----- TEXT

Has mobile killed the “fast follower” strategy? The ability of a second-mover company to mimic (copy?) a more innovative competitor and eventually own the market? In 2010, Entrepreneur Steve Blank suggested the data shows you’re better off fast following than originating – citing companies like Google who benefited from combining somebody else’s business model with their search technology.
Now just a few years later, it feels like mobile has increasingly rewarded being first to market with a product that people want – especially in the Consumer market. Instagram, Snapchat, Line, Twitter, Foursquare comes to mind as mobile-first innovators who have been able to hold off imitations by larger tech companies and fast follow startups.
Here are some hypotheses why:
- Time to Market Delayed By iOS App Store Approvals: On the web you could just push code and control your own release cycle. iOS inserts a delay while Apple reviews and approves your app. The first mover has already cleared this hurdle and subsequent app updates have less friction due to Apple’s familiarity with the product. Fast follower needs to essentially get approval to launch.
- Discovery Has Changed: iOS App Store promotion and word-of-mouth via social media are much bigger distribution forces today than three years ago. Sure a fast follower with a marketing budget can drive paid installs and ad-based promotion, but organic and editorial discovery is more important with mobile. This favors the innovator, not the mimic. When was the last time Apple featured a fast follower app? They want to drive the new, hot, best-looking apps because that’s what keeps iPhone as the platform of choice.
- Changing Impact of Social: Using Facebook Connect, Twitter Followers and address books, access to social graphs have become a commodity. Sure you can innovate on virality, but smaller first movers can scale quickly. Fast followers typically exploited their existing distribution footprint but this isn’t as meaningful an advantage in the social mobile world. Purely anecdotal, but clicking on a link is easy where I’ll often need to hear about an app from a friend before I go through the multiple clicks required to install.
- Apps Tend to Be Single Purpose So Bolting Feature Into Larger App Doesn’t Work: Classic fast follow move was to just ship someone’s product as a feature on your already bloated client software or as another tab on your website. Mobile apps tend to be designed for speed and single purpose – you click on a “button” (app icon) and something is expected to happen. Facebook just adding another feature to what is already a very complex app isn’t as much of a threat to startups anymore.
- The Impact of Design: Ok, stay with me here. The rise of “good design” as user expectation is often understood to be about pixels and beauty. I believe it’s deeper than that, especially on mobile devices – these phones and tablets you lovingly caress in your hands and hold close to your face; which literally get warm with use. Purrrrrrrr. Love is a component of good design. That is, innovators usually really really love what they’re building and this comes through in their design. Little flourishes. Fast followers are driven primarily by fear or greed. I’d hold that these root motivations can be unconsciously felt in their products. I don’t have specific examples – maybe Instagram vs other photo services with filters; or Snapchat vs lookalikes.
This post is definitely a work-in-progress – perhaps there are many examples of fast follow mobile apps that have gained tremendous usage or the strategy will become more successful again as mobile matures, but as an investor in mobile applications, definitely thinking about these questions.

----------
----- AVAILABLE DATA

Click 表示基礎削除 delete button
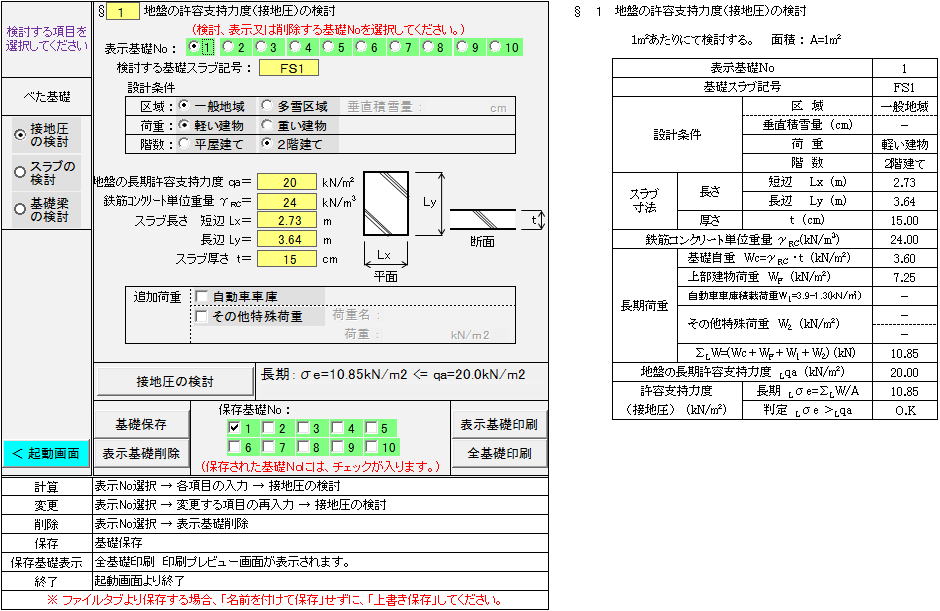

----------

ASSIGNMENT: In the post on the fast follower strategy, in what year did Steve Blank suggest that fast following beats originating?

OUTPUT FOR THIS TASK: 2010